Hereinafter, an example of the flow of connection between substrates according to the embodiment will be described with reference to the drawings. FIG. 14 is a flowchart showing an example of the flow of connection between substrates according to the embodiment.

First, the male fitting member Bm is arranged on the main surface of the first substrate PCB1 on the second substrate PCB2 side (S201). Further, the female fitting member Bf is arranged on the main surface of the second substrate PCB2 on the first substrate PCB1 side (S202). After each of the pair of fitting members B is placed on the printed circuit board, the pair of fitting members B on the printed circuit board B, for example, using an optical automated visual inspection device (AOI). Inspect the mounting status of each of the above. When a defect is detected in the mounting state of each of the pair of fitting members B on the printed circuit board by this inspection, the subsequent flow is not performed for the printed circuit board in which the defect is detected.

After that, the first substrate PCB1 and the second substrate PCB2 are coupled by fitting the pair of fitting members B (S203). In this step, after the contact between the male type fitting member Bm and the female type fitting member Bf is detected by the sensor, one printed circuit board is pushed against the other printed circuit board to form a stationary state of the layered structure. do. The female fitting member Bf has an elastic force (spring force) on the side opposite to the insertion direction of the insertion portion 11 of the male fitting member Bm.
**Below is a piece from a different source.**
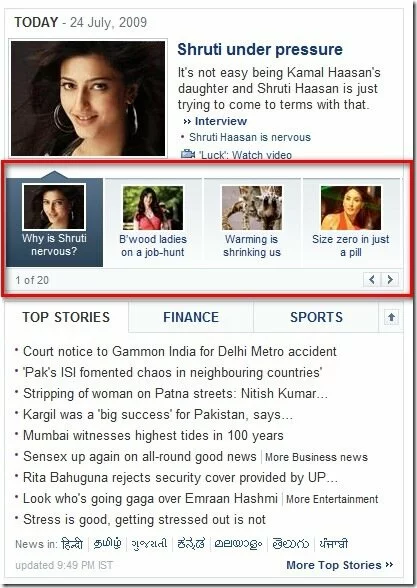Select the Hindi language news link

tap(72, 543)
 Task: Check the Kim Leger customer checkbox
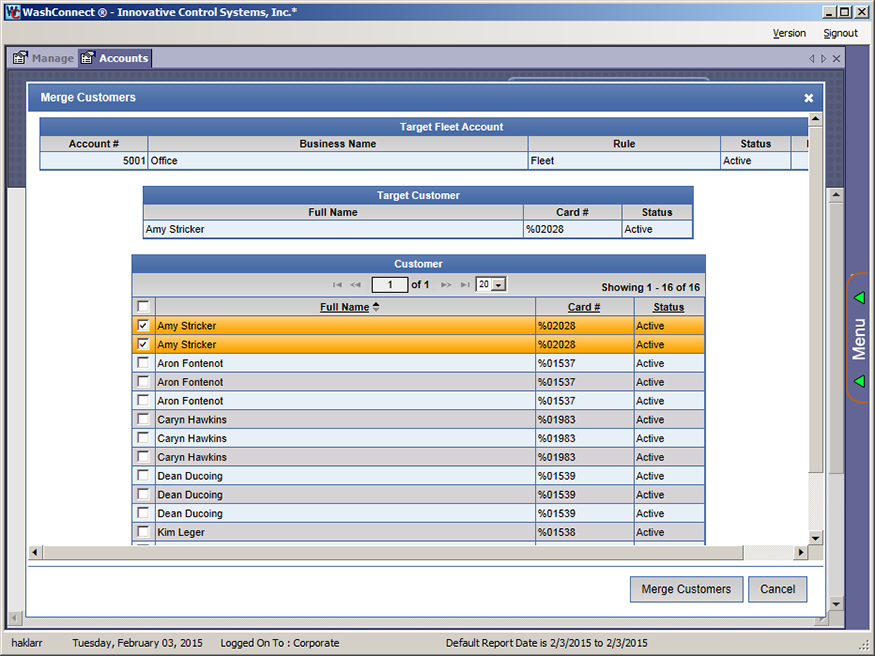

Therefore, when a plurality of male fitting members Bm are pushed into a plurality of female fitting members Bf at the same time, some male fitting members Bm may be disengaged from the receiving portion 20 of the female fitting member Bf. There is. Therefore, in this step, after making a reliable mating state once, one printed circuit board is further pushed into the other printed circuit board to realize good mating. Here, the reliable fitting state means a steady state in which the insertion portion 11 is pushed into the receiving portion 20 by, for example, about 1 mm.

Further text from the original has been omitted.